** begin MATERIAL SHOWN **

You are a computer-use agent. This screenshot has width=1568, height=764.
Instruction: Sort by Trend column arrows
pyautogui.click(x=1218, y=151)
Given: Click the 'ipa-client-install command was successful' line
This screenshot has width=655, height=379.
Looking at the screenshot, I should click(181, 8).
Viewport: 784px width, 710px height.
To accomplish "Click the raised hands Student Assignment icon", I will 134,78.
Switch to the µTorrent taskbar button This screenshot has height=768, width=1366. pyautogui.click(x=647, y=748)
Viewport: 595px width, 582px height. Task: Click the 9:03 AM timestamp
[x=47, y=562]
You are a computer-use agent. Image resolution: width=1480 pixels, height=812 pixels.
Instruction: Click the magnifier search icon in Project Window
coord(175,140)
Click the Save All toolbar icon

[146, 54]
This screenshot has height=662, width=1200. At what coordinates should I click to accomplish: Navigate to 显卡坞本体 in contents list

** end MATERIAL SHOWN **

▶ **TASK TO COMPLETE**:
Identify each row above that contains the string "This" and copy those rows in full. Case counts when matching.

▶ **RESULT**:
You are a computer-use agent. This screenshot has width=1568, height=764.
This screenshot has width=655, height=379.
Switch to the µTorrent taskbar button This screenshot has height=768, width=1366. pyautogui.click(x=647, y=748)
This screenshot has height=662, width=1200. At what coordinates should I click to accomplish: Navigate to 显卡坞本体 in contents list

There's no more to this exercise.